Vivir una Cuaresma de caridad quiere decir cuidar a quienes se
encuentran en condiciones de sufrimiento, abandono o angustia a causa
de la pandemia de COVID-19. En un contexto tan incierto sobre el futuro,
recordemos la palabra que Dios dirige a su Siervo: «No temas, que te he
redimido» (Is 43,1), ofrezcamos con nuestra caridad una palabra de confianza, para que el otro sienta que Dios lo ama como a un hijo.
«Sólo con una mirada cuyo horizonte esté transformado por la caridad,
que le lleva a percibir la dignidad del otro, los pobres son
descubiertos y valorados en su inmensa dignidad, respetados en su estilo
propio y en su cultura y, por lo tanto, verdaderamente integrados en la
sociedad» (FT, 187).
Queridos hermanos y hermanas: Cada etapa de la vida es un tiempo para
creer, esperar y amar.

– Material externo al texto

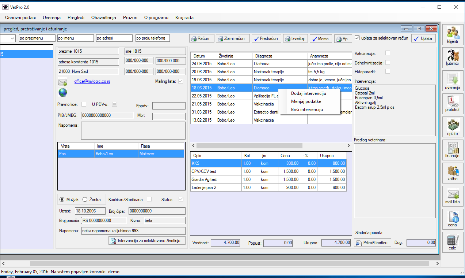
Task: Open the office@mylogic.co.rs email link
Action: point(92,81)
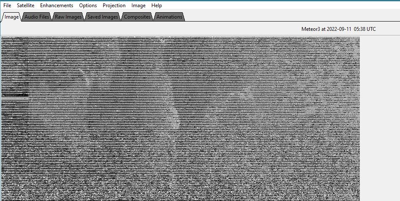Switch to the Audio Files tab

click(x=37, y=17)
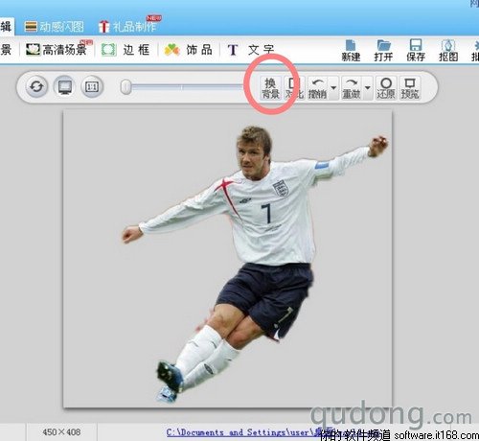Image resolution: width=479 pixels, height=441 pixels.
Task: Click the 换背景 change background button
Action: 270,88
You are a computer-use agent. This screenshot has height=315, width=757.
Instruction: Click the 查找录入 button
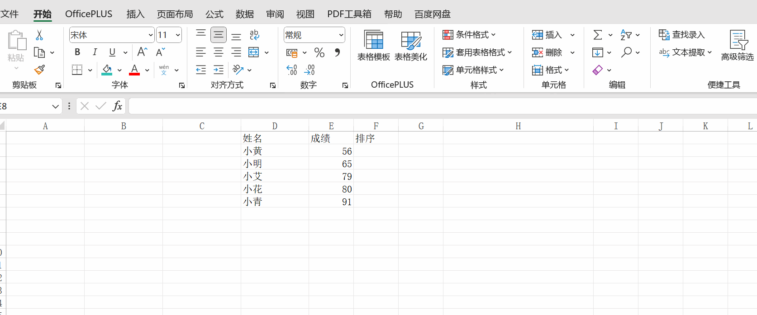[682, 35]
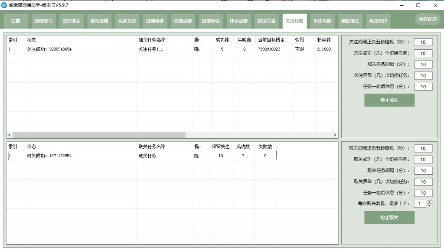Click the 粉丝数 column header
Screen dimensions: 444x250
[324, 40]
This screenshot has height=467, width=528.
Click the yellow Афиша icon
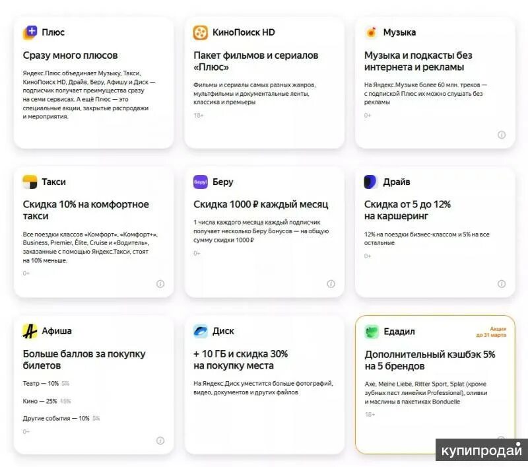(30, 331)

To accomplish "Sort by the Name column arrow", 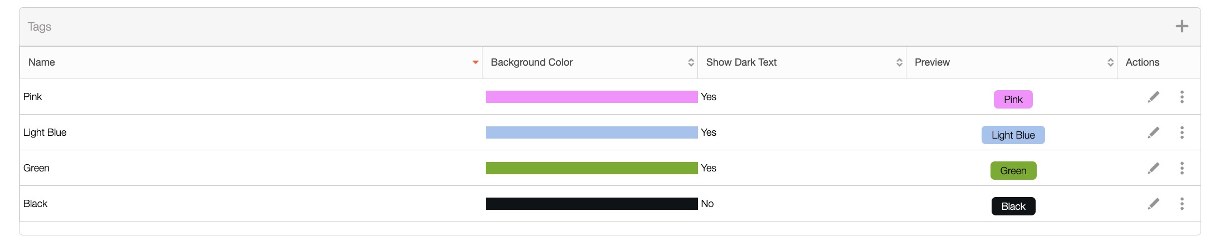I will click(475, 62).
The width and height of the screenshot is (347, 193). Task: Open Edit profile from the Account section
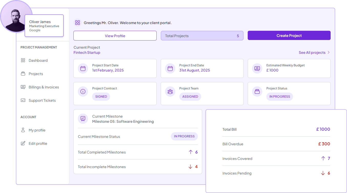[38, 144]
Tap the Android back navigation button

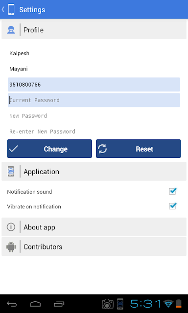(12, 304)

Este llamado a vivir la Cuaresma como camino de
conversión y oración, y para compartir nuestros bienes, nos ayuda a
reconsiderar, en nuestra memoria comunitaria y personal, la fe que viene
de Cristo vivo, la esperanza animada por el soplo del Espíritu y el
amor, cuya fuente inagotable es el corazón misericordioso del Padre.
Que María, Madre del Salvador, fiel al pie de la cruz y en el corazón
de la Iglesia, nos sostenga con su presencia solícita, y la bendición
de Cristo resucitado nos acompañe en el camino hacia la luz pascual.
Roma, San Juan de Letrán, 11 de noviembre de 2020, memoria de san Martín de Tours.